(Beginning of Given data)

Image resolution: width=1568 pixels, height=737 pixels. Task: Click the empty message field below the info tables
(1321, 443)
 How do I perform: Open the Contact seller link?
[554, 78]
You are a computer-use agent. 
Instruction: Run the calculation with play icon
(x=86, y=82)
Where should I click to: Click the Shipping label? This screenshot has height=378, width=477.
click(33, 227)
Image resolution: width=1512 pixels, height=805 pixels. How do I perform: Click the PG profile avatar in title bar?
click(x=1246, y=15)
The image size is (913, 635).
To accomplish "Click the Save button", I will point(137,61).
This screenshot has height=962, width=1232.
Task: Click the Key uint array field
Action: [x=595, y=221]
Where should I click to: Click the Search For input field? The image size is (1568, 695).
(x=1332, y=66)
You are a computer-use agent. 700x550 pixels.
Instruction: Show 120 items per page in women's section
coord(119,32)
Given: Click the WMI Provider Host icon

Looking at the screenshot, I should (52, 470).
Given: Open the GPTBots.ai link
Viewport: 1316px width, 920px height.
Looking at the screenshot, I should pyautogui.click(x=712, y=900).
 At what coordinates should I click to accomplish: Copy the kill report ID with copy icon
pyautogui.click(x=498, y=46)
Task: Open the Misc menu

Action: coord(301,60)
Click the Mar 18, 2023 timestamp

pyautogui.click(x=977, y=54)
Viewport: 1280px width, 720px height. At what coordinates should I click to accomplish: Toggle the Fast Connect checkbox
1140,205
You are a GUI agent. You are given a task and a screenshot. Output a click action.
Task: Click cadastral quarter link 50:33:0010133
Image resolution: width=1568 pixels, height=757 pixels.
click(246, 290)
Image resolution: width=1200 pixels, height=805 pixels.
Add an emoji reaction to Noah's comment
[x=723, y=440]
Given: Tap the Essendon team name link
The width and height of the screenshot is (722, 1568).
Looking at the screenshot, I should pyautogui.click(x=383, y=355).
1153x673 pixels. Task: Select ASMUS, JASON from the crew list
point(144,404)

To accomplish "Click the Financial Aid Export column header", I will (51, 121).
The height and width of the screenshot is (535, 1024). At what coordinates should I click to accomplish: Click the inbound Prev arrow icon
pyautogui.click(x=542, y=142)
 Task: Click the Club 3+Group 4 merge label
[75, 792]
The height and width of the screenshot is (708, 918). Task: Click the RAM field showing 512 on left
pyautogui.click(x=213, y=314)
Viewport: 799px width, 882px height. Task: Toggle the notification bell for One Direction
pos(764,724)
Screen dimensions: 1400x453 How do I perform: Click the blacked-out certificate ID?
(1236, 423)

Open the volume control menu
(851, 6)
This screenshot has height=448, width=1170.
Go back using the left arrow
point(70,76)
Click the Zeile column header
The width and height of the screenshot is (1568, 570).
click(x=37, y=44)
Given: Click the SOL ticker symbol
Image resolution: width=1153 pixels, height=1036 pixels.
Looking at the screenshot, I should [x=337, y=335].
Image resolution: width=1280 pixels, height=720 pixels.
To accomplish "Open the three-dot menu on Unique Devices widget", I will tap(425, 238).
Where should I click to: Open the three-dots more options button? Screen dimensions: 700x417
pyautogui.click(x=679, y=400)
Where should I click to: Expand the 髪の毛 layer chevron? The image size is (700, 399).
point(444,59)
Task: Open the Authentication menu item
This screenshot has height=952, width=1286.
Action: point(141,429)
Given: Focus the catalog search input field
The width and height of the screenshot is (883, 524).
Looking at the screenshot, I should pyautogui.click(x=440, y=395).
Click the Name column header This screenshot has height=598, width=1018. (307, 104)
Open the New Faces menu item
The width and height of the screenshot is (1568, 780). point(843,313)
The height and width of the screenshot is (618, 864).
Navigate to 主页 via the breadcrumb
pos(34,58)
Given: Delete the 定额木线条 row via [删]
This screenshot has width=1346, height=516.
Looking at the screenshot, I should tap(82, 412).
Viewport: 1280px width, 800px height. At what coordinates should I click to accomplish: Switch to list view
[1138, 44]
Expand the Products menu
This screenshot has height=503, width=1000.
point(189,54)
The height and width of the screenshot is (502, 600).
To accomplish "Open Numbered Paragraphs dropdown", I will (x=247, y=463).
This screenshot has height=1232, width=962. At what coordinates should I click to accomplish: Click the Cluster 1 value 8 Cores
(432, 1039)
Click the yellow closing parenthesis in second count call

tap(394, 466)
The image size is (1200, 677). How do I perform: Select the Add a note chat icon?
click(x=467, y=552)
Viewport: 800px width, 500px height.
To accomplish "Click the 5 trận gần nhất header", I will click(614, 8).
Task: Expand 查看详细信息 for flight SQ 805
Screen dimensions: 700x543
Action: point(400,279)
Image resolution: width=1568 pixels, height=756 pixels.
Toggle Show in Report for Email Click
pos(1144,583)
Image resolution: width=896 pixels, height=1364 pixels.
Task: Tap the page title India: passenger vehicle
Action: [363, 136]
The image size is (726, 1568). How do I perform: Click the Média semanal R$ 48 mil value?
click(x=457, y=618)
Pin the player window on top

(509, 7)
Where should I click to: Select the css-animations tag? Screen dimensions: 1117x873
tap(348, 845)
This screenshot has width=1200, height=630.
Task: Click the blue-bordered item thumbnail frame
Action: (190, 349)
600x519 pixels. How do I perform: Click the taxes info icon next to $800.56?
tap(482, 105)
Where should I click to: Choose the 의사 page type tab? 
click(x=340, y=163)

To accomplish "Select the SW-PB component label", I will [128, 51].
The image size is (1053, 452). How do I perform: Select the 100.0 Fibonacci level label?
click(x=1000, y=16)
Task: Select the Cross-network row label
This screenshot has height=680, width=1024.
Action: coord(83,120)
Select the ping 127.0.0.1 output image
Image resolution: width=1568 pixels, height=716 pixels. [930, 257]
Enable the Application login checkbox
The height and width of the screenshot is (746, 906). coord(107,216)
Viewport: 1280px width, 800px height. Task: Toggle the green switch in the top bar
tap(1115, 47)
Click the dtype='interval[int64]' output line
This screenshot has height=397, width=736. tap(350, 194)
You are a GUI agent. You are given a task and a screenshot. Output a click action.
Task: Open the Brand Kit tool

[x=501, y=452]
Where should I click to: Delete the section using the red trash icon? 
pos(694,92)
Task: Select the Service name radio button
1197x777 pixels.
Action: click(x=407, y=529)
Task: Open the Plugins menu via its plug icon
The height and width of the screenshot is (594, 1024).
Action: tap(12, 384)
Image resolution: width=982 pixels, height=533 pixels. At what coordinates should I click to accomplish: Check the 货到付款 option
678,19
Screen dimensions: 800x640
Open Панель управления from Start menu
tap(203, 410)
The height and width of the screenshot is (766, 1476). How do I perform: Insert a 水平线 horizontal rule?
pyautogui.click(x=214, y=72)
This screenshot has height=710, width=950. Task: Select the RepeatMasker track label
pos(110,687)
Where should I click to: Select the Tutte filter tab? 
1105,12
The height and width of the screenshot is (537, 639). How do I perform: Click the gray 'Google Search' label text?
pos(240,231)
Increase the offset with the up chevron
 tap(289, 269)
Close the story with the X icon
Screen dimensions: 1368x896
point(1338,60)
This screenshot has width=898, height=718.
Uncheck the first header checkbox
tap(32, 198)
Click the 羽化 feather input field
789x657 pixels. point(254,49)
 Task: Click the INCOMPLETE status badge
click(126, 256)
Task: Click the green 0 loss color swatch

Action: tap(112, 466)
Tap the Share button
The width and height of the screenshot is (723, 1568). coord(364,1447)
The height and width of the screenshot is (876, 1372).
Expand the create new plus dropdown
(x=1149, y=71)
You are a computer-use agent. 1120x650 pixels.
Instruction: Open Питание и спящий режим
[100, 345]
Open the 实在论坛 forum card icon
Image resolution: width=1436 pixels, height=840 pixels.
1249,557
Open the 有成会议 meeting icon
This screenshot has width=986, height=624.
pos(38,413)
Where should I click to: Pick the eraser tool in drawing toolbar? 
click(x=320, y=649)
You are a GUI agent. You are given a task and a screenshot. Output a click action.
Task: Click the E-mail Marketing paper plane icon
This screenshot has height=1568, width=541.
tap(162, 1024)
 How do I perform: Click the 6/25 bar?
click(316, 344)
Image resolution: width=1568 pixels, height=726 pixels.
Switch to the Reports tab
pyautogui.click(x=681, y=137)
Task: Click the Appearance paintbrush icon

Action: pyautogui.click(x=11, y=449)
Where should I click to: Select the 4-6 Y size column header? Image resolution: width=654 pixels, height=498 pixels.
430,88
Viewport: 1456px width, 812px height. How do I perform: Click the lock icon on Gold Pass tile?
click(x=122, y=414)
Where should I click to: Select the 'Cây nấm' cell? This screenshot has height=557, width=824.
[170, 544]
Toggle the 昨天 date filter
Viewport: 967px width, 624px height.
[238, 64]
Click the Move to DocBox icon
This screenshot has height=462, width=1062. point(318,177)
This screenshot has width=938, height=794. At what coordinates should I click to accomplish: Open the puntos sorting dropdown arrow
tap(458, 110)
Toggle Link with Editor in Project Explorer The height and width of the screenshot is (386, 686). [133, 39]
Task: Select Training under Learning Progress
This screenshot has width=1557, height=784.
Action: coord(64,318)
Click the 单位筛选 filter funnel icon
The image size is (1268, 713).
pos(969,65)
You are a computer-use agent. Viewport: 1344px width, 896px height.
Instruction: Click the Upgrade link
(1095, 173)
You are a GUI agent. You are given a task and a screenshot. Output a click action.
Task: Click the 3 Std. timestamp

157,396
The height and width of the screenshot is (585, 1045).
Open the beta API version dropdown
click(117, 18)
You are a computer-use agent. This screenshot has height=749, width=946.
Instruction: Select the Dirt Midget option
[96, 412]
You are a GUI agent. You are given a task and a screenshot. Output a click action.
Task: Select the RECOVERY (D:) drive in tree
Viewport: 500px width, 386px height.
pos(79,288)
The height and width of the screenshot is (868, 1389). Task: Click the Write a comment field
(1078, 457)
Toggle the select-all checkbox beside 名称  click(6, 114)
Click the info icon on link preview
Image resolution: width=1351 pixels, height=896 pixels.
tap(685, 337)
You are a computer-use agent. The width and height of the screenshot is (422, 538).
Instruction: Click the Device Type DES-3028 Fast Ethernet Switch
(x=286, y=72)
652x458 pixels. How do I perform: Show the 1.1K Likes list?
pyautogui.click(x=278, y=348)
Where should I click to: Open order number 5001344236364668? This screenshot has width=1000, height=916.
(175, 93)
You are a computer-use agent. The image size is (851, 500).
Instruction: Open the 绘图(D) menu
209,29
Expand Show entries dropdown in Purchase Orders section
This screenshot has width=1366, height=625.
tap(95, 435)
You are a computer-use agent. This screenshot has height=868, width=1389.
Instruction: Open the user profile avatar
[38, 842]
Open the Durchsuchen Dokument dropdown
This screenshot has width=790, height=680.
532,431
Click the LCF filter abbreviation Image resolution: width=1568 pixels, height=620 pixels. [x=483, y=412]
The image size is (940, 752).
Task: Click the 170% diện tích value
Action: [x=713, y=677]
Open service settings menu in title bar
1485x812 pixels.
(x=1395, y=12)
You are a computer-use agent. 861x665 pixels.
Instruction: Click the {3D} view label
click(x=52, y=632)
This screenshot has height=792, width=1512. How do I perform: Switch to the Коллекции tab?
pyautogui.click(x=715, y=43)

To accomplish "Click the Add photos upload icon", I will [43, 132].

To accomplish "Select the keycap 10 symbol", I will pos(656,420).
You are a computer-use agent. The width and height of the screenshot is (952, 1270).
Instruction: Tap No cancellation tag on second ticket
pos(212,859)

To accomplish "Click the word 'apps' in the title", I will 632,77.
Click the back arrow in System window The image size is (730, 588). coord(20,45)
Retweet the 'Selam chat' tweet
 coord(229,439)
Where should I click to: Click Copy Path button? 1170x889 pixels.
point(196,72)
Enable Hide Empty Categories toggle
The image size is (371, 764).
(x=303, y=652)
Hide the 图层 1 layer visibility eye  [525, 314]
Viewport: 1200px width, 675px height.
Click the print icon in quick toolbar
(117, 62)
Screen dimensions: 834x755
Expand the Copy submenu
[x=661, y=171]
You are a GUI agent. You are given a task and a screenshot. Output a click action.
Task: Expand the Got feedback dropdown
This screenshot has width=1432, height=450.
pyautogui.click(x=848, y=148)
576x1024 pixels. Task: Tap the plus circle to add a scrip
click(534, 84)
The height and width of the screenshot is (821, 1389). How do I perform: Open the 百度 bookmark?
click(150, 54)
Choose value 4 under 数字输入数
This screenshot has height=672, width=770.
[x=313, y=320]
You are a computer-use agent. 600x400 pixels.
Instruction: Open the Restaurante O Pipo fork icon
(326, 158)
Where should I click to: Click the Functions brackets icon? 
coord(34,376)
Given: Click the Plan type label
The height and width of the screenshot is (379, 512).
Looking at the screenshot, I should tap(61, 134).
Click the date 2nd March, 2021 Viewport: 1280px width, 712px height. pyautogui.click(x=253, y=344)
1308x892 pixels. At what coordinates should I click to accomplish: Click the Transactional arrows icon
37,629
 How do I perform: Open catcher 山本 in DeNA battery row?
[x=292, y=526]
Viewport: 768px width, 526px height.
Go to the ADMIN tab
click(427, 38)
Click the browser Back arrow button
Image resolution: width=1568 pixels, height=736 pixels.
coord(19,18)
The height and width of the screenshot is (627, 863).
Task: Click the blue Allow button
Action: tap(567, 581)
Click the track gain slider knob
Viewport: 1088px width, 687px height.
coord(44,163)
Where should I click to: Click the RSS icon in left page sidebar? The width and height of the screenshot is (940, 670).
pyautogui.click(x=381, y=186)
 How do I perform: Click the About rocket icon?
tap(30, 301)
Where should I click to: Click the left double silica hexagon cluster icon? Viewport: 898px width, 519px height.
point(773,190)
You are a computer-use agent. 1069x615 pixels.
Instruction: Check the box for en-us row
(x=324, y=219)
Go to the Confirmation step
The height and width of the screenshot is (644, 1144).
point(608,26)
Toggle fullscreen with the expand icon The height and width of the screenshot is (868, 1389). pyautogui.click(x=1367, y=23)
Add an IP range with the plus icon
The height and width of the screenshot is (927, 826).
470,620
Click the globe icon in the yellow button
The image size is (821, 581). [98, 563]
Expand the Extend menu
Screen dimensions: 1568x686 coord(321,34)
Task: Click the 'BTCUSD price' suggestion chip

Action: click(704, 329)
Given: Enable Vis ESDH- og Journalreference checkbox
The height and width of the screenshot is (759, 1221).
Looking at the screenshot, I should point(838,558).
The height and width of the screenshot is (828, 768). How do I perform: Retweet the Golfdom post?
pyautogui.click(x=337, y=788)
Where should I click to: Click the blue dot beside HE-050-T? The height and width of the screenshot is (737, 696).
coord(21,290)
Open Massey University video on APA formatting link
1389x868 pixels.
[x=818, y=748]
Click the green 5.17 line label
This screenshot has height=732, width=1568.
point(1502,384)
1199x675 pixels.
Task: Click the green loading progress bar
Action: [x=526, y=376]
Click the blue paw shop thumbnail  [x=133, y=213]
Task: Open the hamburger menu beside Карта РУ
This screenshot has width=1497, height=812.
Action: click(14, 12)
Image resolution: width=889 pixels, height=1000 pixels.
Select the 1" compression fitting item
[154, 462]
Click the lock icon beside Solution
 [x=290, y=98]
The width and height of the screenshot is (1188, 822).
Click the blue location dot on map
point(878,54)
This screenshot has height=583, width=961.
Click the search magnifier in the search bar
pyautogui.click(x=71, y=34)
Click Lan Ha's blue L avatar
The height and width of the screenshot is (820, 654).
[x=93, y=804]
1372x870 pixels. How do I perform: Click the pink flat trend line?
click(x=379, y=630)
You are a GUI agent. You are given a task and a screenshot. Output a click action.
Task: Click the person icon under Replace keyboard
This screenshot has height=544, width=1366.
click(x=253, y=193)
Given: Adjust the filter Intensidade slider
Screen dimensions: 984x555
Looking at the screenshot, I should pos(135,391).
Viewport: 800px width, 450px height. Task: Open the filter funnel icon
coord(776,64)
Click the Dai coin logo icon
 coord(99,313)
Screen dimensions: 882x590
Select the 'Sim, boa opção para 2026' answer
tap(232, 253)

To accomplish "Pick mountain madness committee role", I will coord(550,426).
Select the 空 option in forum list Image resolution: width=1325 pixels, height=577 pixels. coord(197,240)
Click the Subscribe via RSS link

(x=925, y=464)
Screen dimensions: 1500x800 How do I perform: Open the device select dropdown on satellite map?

(End of Given data)

§ **Problem**
The first line of the entries, the line with "The image size is (913, 635).", and every line between them should be retyped exactly, and nothing else.

§ **Result of the exercise**
Image resolution: width=1568 pixels, height=737 pixels. Task: Click the empty message field below the info tables
(1321, 443)
 How do I perform: Open the Contact seller link?
[554, 78]
You are a computer-use agent. 
Instruction: Run the calculation with play icon
(x=86, y=82)
Where should I click to: Click the Shipping label? This screenshot has height=378, width=477.
click(33, 227)
Image resolution: width=1512 pixels, height=805 pixels. How do I perform: Click the PG profile avatar in title bar?
click(x=1246, y=15)
The image size is (913, 635).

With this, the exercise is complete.